Viaggiare ti rivolta come un calzino

Intervista ad Antonietta Laterza

Cosa rappresenta la dimensione del viaggio nella tua esperienza personale?

Per me la dimensione del viaggiare è una delle cose più belle che la mia mente possa immaginare. Soprattutto viaggiare come una full immertion in altre realtà, in senso globale. A me piace il turismo culturale, andare in una città europea  o extra europea e cercare di fare la vita che fanno tutti i cittadini di quella città. Prendere contatto con la storia, la cultura, la vita quotidiana di questi paesi, di queste persone. Viaggiando ti rendi conto di quante diversità e stili di vita ci sono nel mondo: è  molto divertente e interessante fare questi confronti. Per via della mia professione di cantante mi è capitato di fare viaggi in Danimarca, in Francia, in Inghilterra, in Germania e stranamente lì trovavo con la gente del posto una sintonia che magari non trovavo a Bologna o a Roma o a Milano. Questo è molto bello perché considerare il pianeta terra  come un’incubatrice di idee, di qualità di vita, di stili di vita immenso ti dà anche una grande speranza. Permettersi di viaggiare è come vivere di più la vita, diventa più vita perché puoi trovare delle sintonie anche imprevedibili, importanti sul piano della ricerca personale che uno fa, sul piano del suo lavoro o della sua passione, della sua arte. Sarà perché ho la luna in Sagittario ma mi sento una viaggiatrice nata, nel senso che mi piace provare  a vivere l’avventura, mi piace imbarcarmi in un tipo di viaggio dove io so da dove si parte ma non so dove arrivo e non so quando ritorno. Diventa un’esperienza, chiamiamola avventura, che mi può proprio cambiare. Per me viaggiare è come una rinascita. Poi magari  mi capita  di morire un po’ in molti viaggi, ma in altri è stata proprio una rinascita, un’esplosione di emozioni, di idee. Mio marito, Nicolas, era argentino, di Buenos Aires: mi piacciono molto le persone straniere, che parlano un’altra lingua, perché il linguaggio è poi molto legato al modo di pensare e anche al modo di essere. Diventano sfumature di contenuto, non è solo un modo di dire ma di essere. Ci sono modi diversi di intendere l’amicizia, la solidarietà, il piacere della cultura. È come essere non in un altro paese ma in un altro pianeta.

■ COSA FARAI
Riassumi in due frasi l'intervista sul viaggio riportata sopra.

■ RECORD ARCHIVIATI
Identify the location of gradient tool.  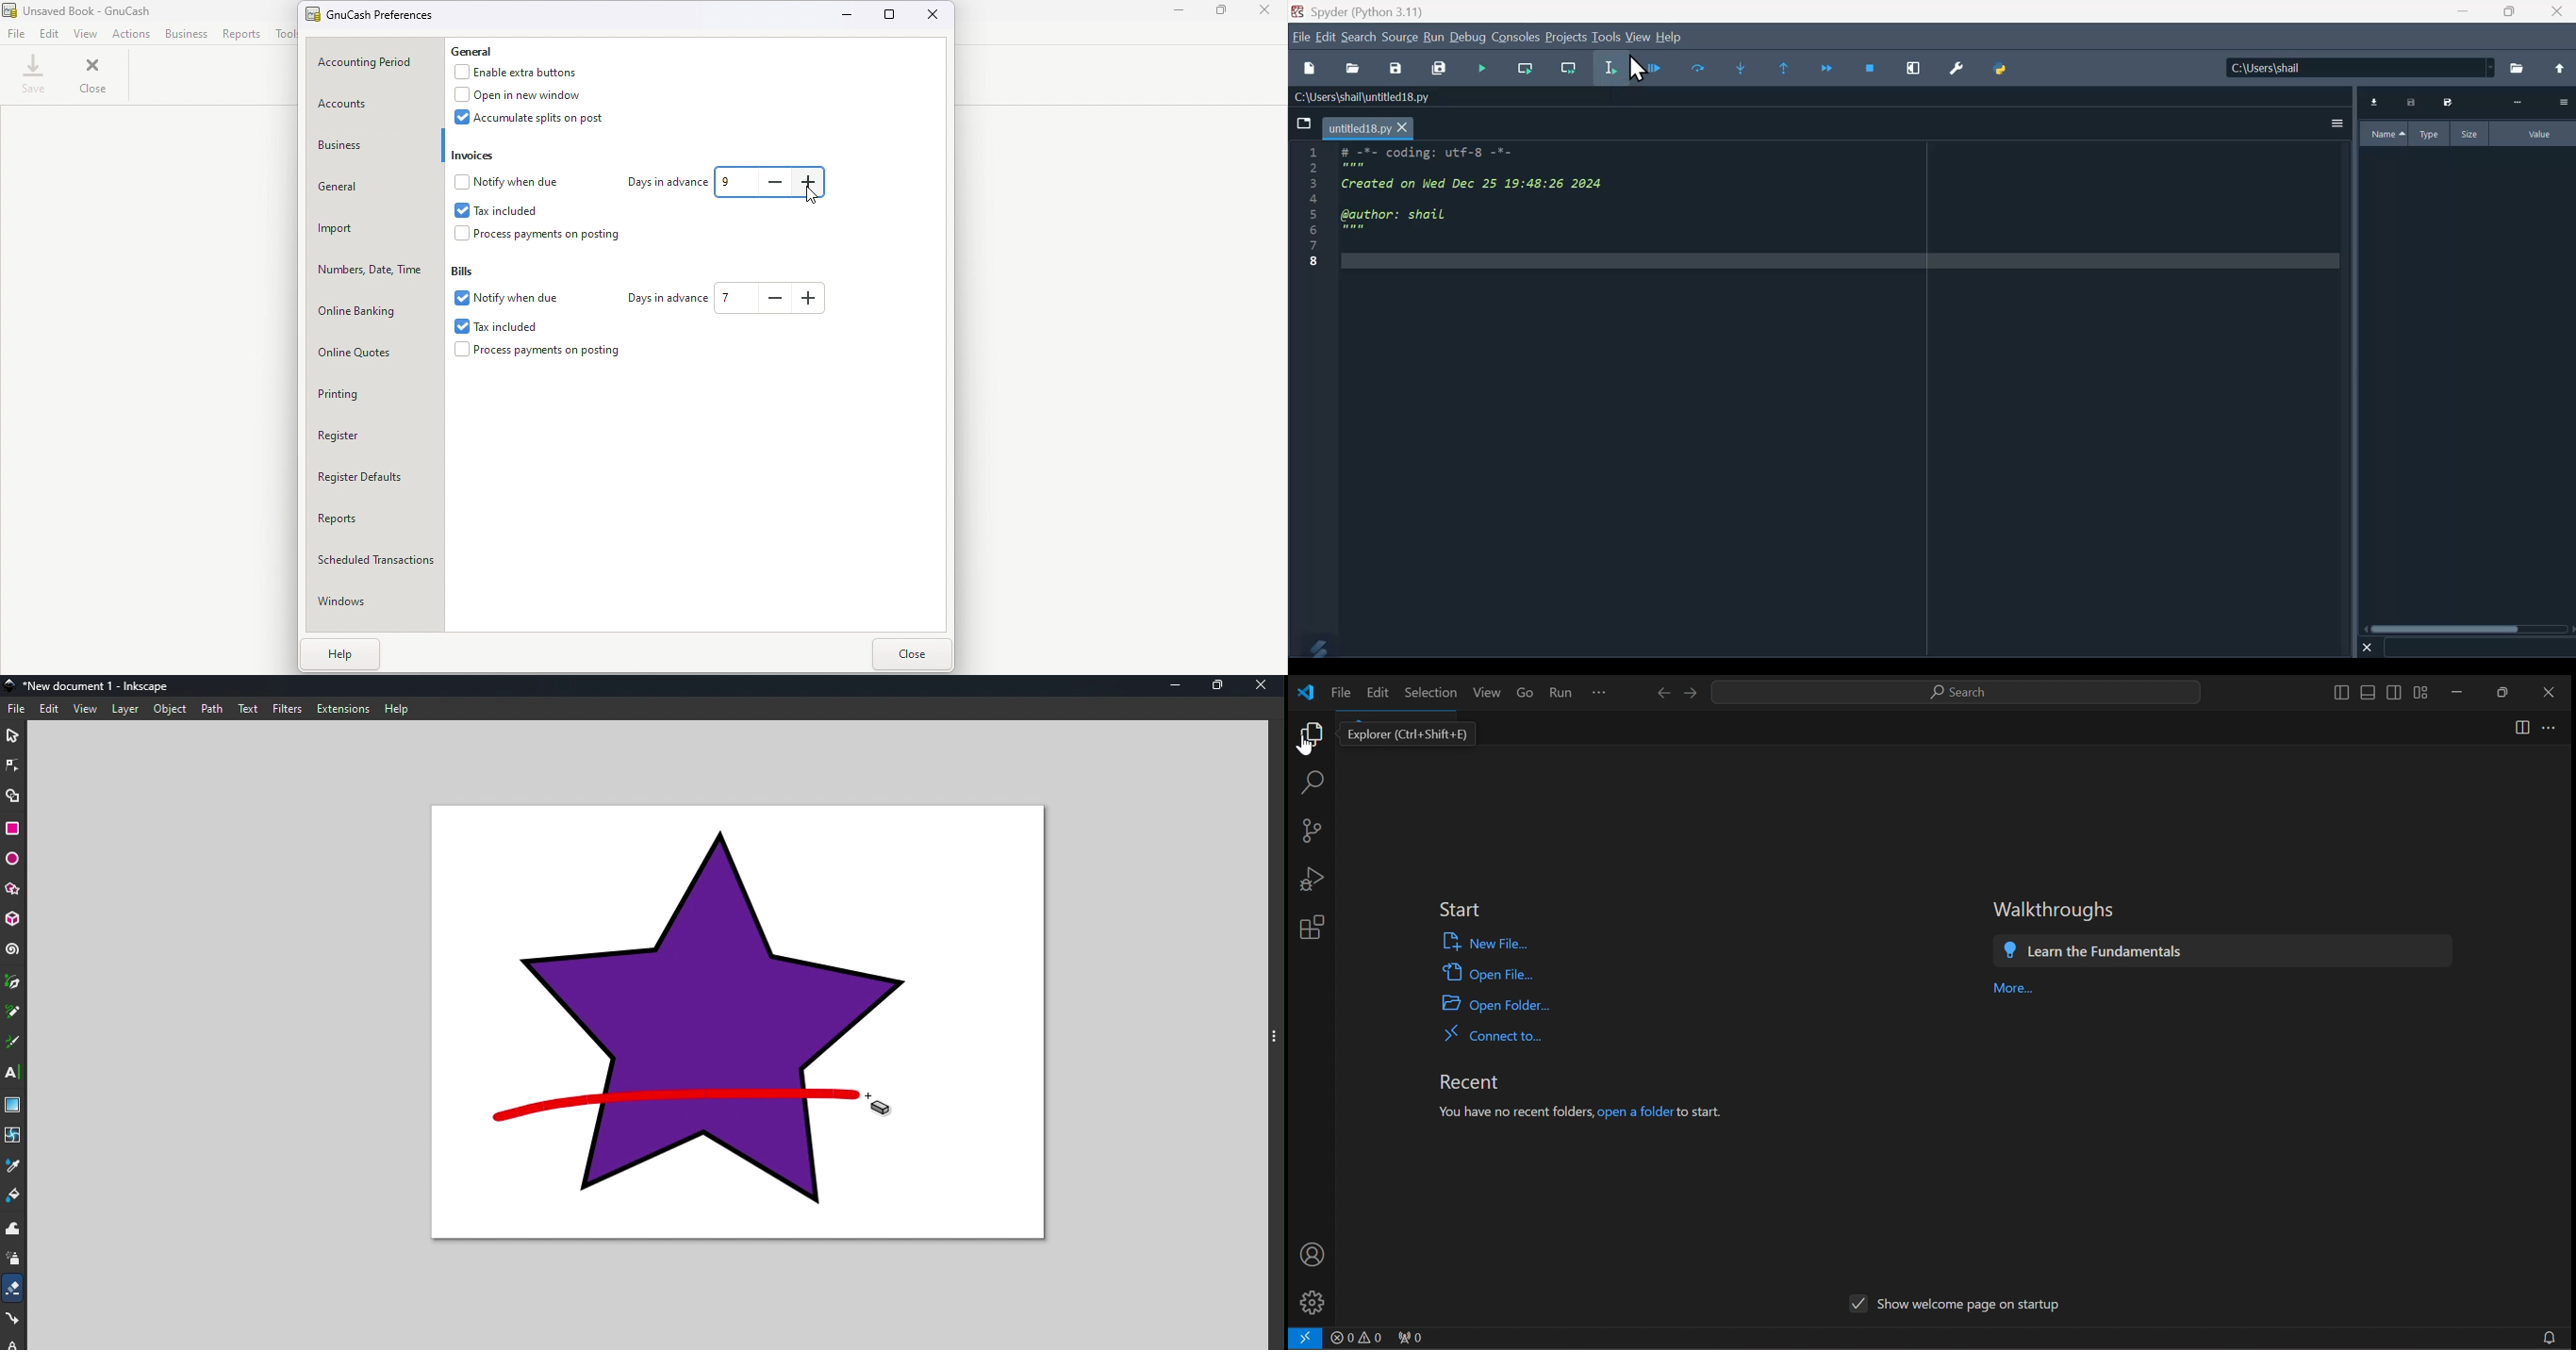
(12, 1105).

...

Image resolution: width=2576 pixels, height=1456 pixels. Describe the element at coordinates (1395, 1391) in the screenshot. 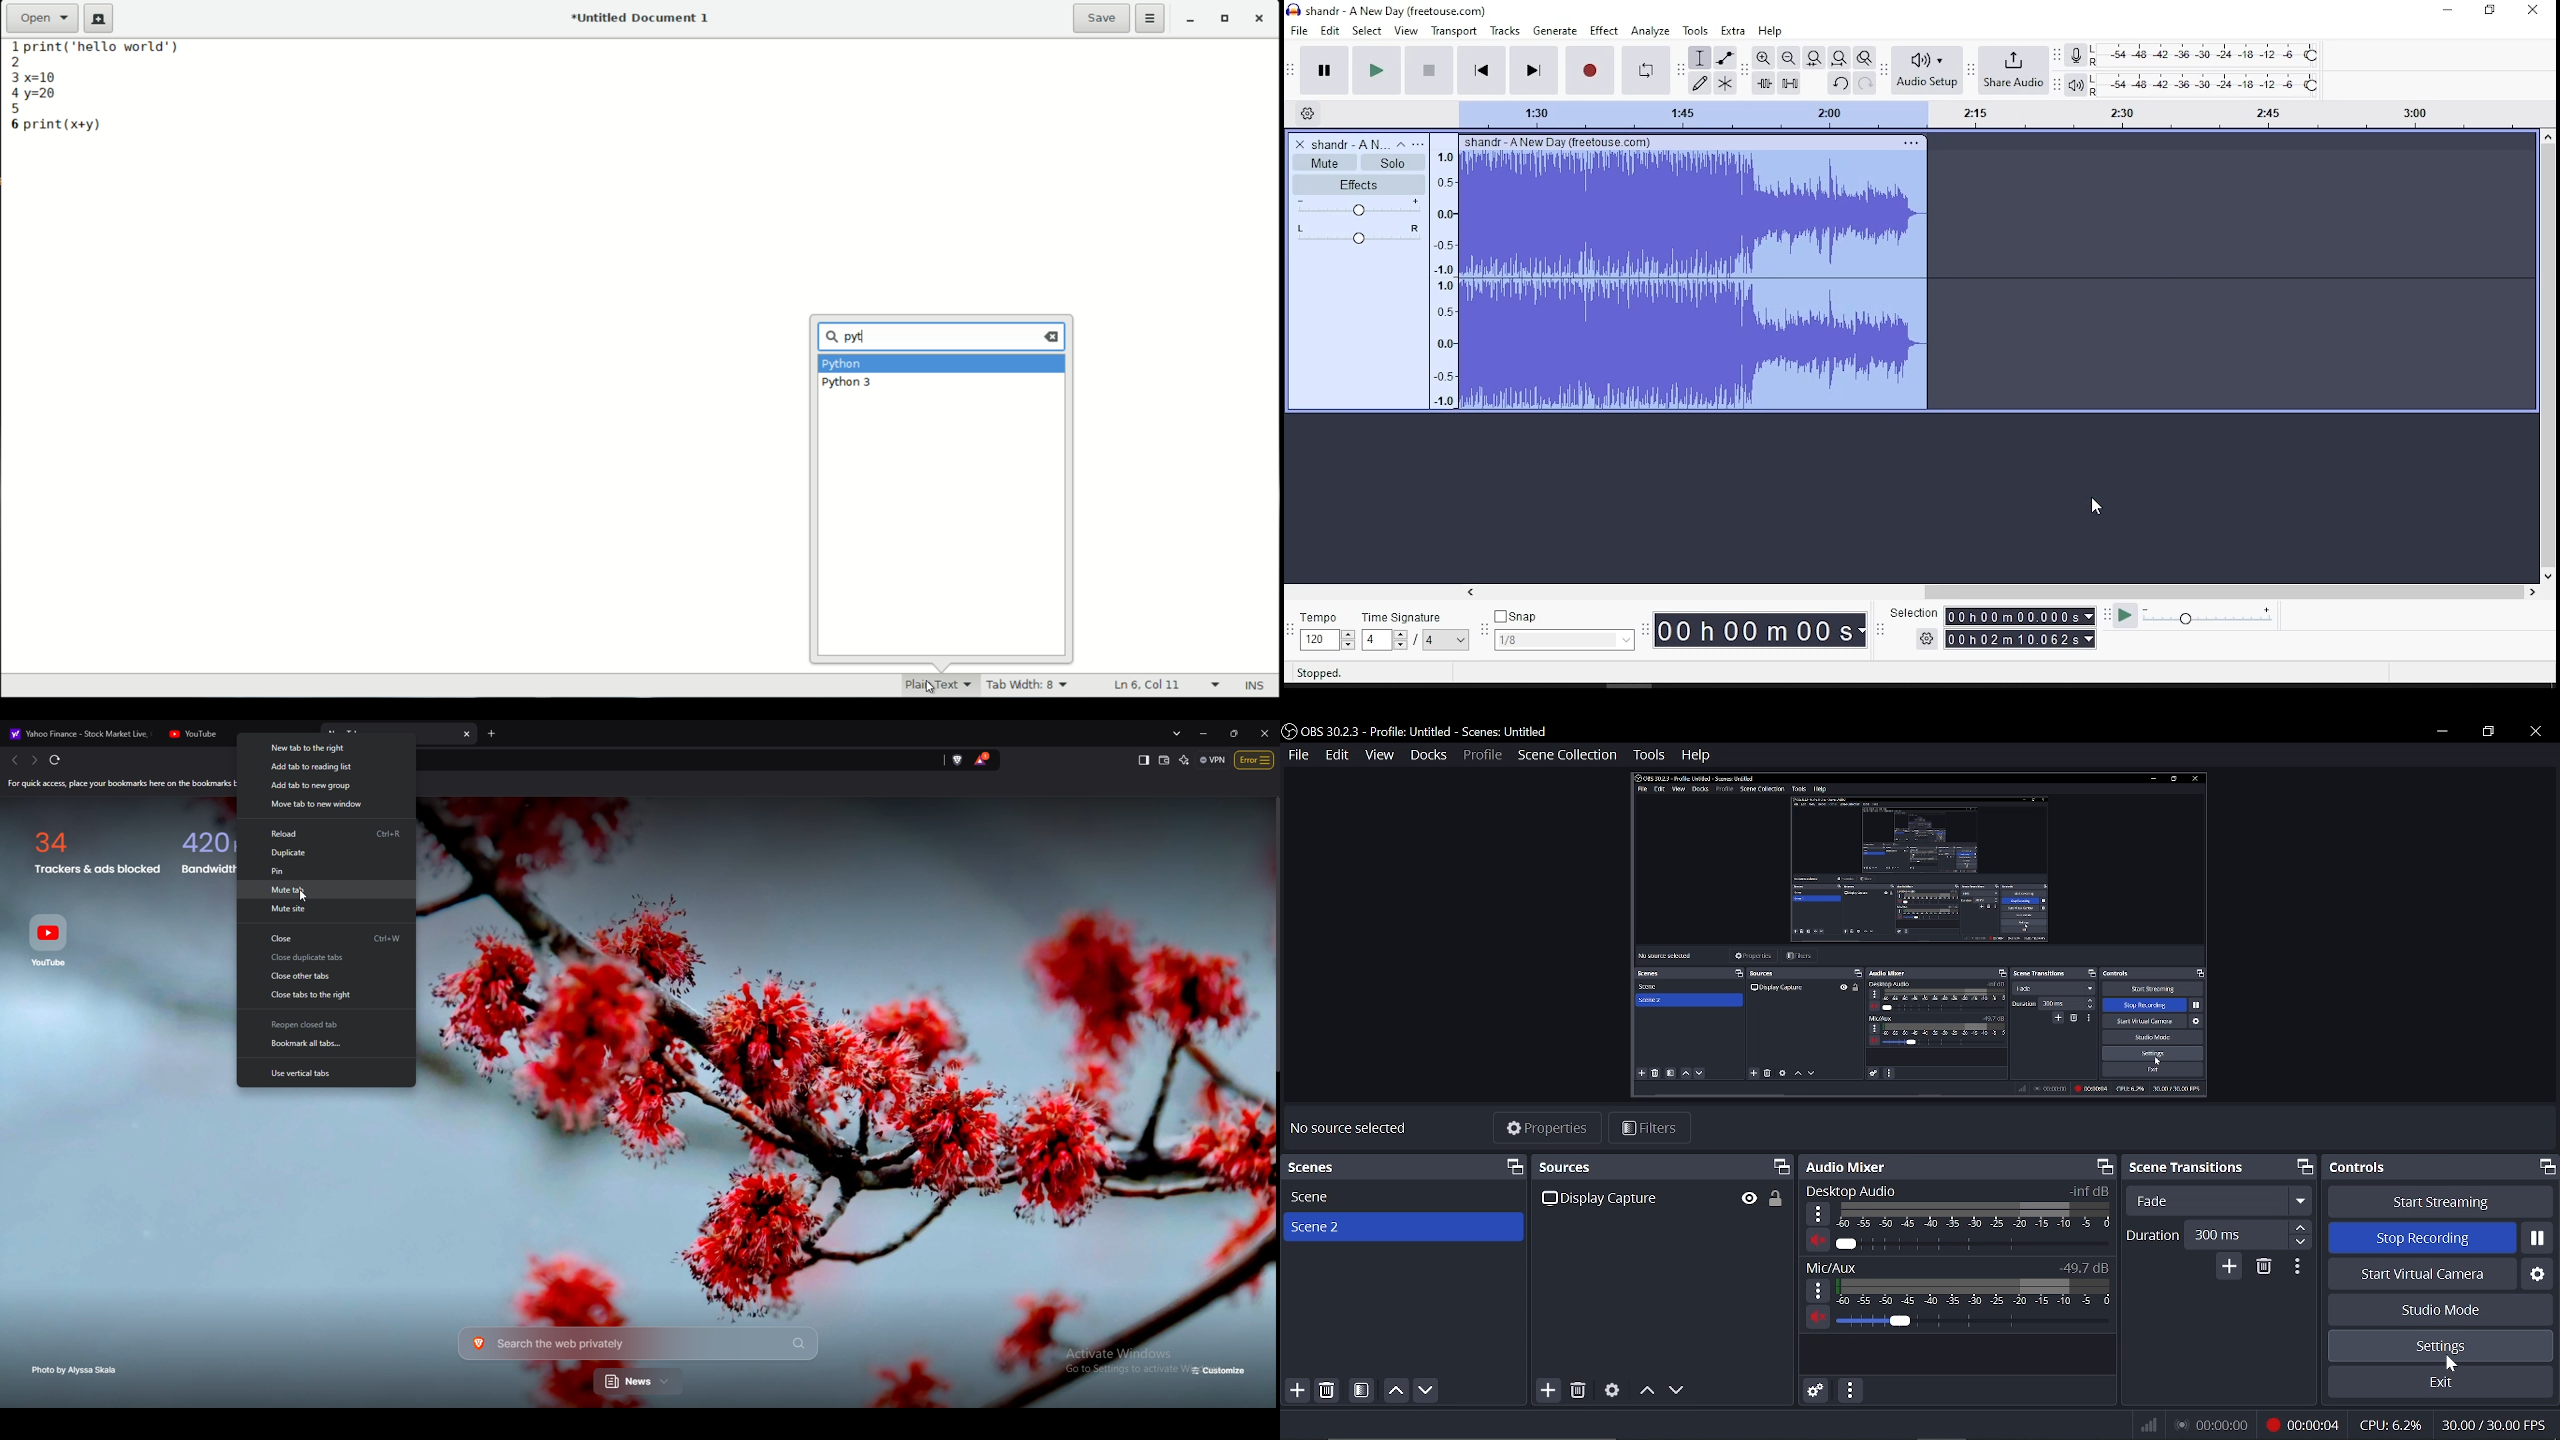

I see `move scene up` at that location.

■ SOLUZIONE
Per Antonietta Laterza viaggiare è una delle cose più belle, soprattutto quando ci si immerge nella storia, nella cultura e nella vita quotidiana di altre città, dove per via del suo lavoro di cantante ha trovato una sintonia che magari non trovava a Bologna, Roma o Milano. Si sente una viaggiatrice nata, ama l'avventura di cui non conosce l'arrivo né il ritorno e vive il viaggio come una rinascita; apprezza inoltre le persone straniere, perché la lingua è legata al modo di pensare e di essere.